A week later, I was taking three tango lessons a week and attending a weekly practice session, traveling forty-five minutes or a half hour to get to each, since there’s no Argentinean tango in Sequim where I live. I even bought a pair of low heels so I could look like a dancer and be positioned on my feet in a way that projected my persona and energy towards my dance partner. The fact that I was surviving and thriving in heels was a miracle unto itself. The last time I remember donning heels was some thirty years into the past; the heels being clogs, and I fell while wearing them more than once.
I was hooked (and have been ever since)! Sometimes I feel like I’m dancing well. I feel light on my feet, coordinated and graceful as I glide across the floor. I maintain my balance (we call it axis in tango), do not pull my partner off balance, or lag behind the beat of the music. My heart soars and when we finish, I have to bring myself back to the reality of the room. Other times I feel like I am battling internal demons. I feel like an elephant stomping across the ground, lose my axis, or the conversation with my dance partner feels like an argument. Regardless, I keep dancing.

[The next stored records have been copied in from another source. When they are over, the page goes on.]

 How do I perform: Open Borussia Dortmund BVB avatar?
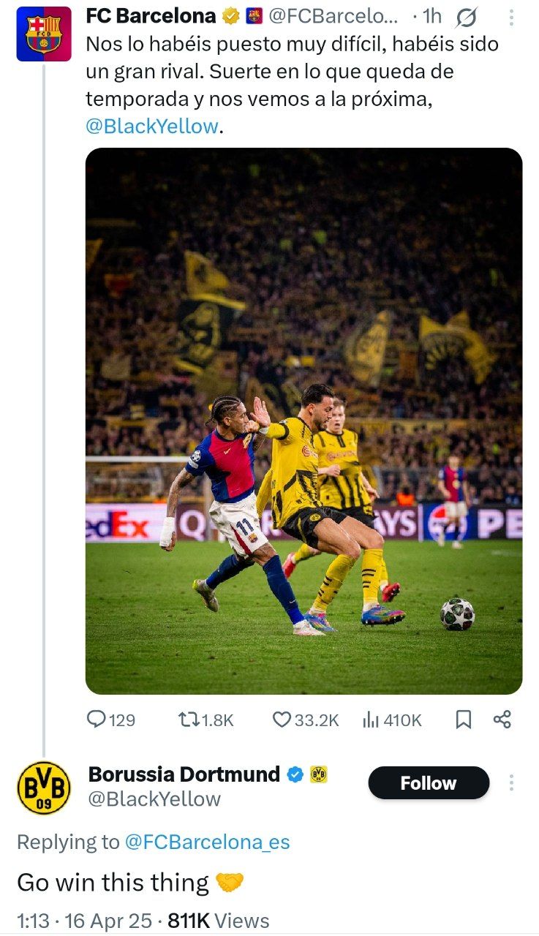[43, 788]
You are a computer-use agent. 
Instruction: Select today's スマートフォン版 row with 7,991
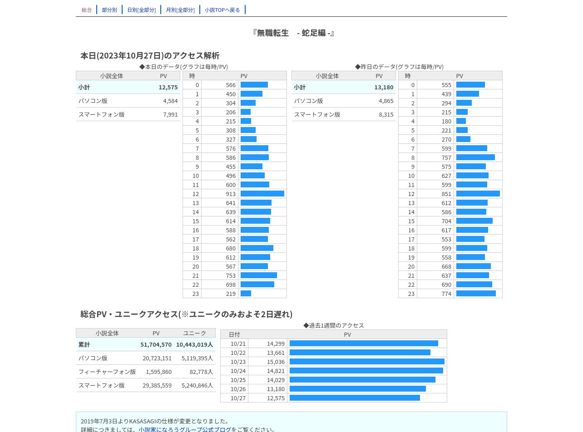point(128,114)
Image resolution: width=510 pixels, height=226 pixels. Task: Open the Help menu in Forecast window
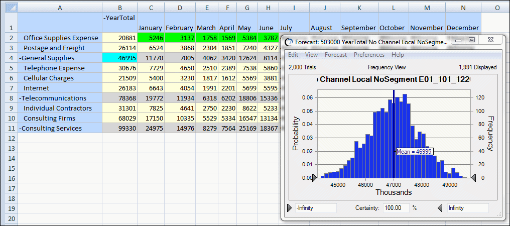398,55
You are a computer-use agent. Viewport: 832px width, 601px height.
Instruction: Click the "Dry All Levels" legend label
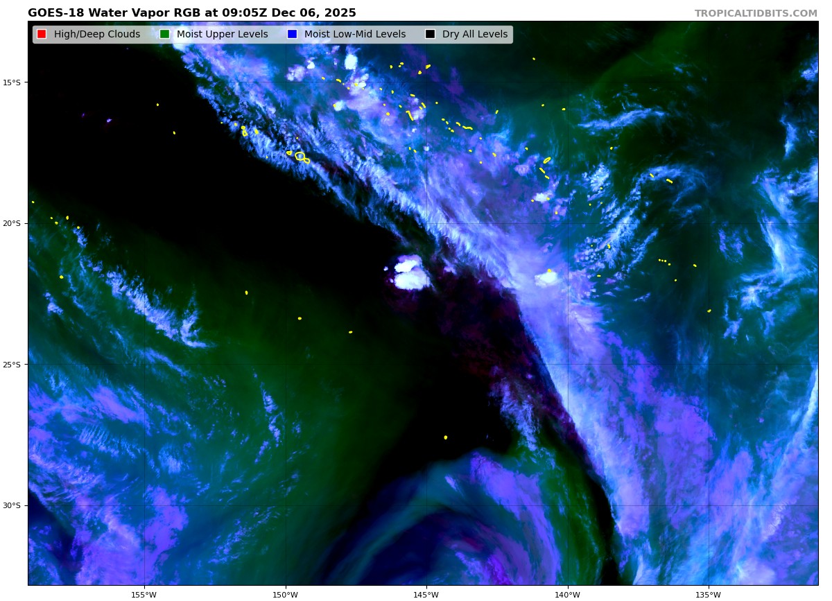(474, 34)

For me tango is definitely a feeling danced. A lifestyle of living in the present moment as fully as possible, listening for the unique song of each person with whom I interact and the symphony of the natural world in which I exist, adopting roles of leading and following, engaging in the actions of inviting and waiting as well as doing and pausing. The lyrics of Barbara Streisand’s song “At the Same Time” (albeit not a tango song) bespeak the beauty and warmth that can happen on the dance floor: “Think of all the hearts beating in the world at the same time. Think of all the faces and the stories they could tell at the same time. It helps to think of all the hearts, beating in the world, and hope for all the hearts, healing in the world. There’s a healing music in our hearts, beating in this world at the same time.”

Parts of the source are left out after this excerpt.